By Patricia Lynn Henley
TB's still here
It may sound like something from centuries past, but tuberculosis is still a public health concern, whether the venue is school playgrounds, hospital hallways, poorly ventilated offices or anywhere else folks gather in close proximity. "Some people think TB has disappeared, but it still remains a problem, so they need to keep it on their radar screens," says Terry Somers, a public health nurse for Marin County. Tuberculosis was once the leading cause of death in the United States. While the number of cases has dropped dramatically, the ease of global travel and the evolution of drug-resistant strains means the disease is still a threat. In 2005, Marin County had 10 cases of TB. Sonoma County recorded 11 incidents and Napa County had three cases in 2005. In 2004, California's statewide rate was 8.2 per 100,000 people, well above the national average of 4.9. "TB is problem people should be aware of," says Dr. Karen Smith, Napa County's public health officer. "It's frequently misunderstood, but it does occur in our society." The TB bacteria usually attacks the lungs, but the kidneys, spine or brain can also be targets. For details, visit www.cdc.gov/nchstp/tb.
As reported in these pages (Aug. 16), Santa Rosa will impose one of the nation's strictest smoking bans effective Dec. 1. But critics charge that the new law targets mostly teens, poor people and the homeless, who have few spots to smoke other than public spaces. Wine industry insider Hans Dippel, founder of the annual CigarBQ fundraising event, is part of the opposition. "I don't oppose a smoking ordinance," Dippel explains. "I oppose this ordinance because there are so many loopholes. It's a bad law. It's absolutely a bad ordinance." Dippel says the next step may be seeking a court injunction based on the law's unconstitutionality.
Behind the scenes at the Point Reyes Light, the saga continues to unfold with soap opera-like grace. Three weeks ago, a judge issued a temporary restraining order prohibiting the newspaper's former owner, Pulitzer Prize winner David Mitchell, from writing for or assisting in any way the Bodega Bay Navigator, which is now produced entirely online.
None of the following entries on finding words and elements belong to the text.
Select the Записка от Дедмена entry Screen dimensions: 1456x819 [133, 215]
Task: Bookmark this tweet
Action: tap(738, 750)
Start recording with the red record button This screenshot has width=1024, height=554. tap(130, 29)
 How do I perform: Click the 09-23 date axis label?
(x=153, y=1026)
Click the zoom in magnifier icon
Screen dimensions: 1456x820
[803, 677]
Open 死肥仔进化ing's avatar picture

Since May Mitchell has been under a permanent, three-year injunction to stay away from current Point Reyes Light owner David Plotkin, Plotkin's family and the newspaper's offices. Last fall Plotkin paid $500,000 for the newspaper, with an agreement that Mitchell would act as an adviser and not work for a competing publication in Marin County. Plotkin and Mitchell had a falling out, and the spat hit the courts. An Oct. 6 court hearing will examine whether the Bodega-based Internet publication violates the noncompetition contract.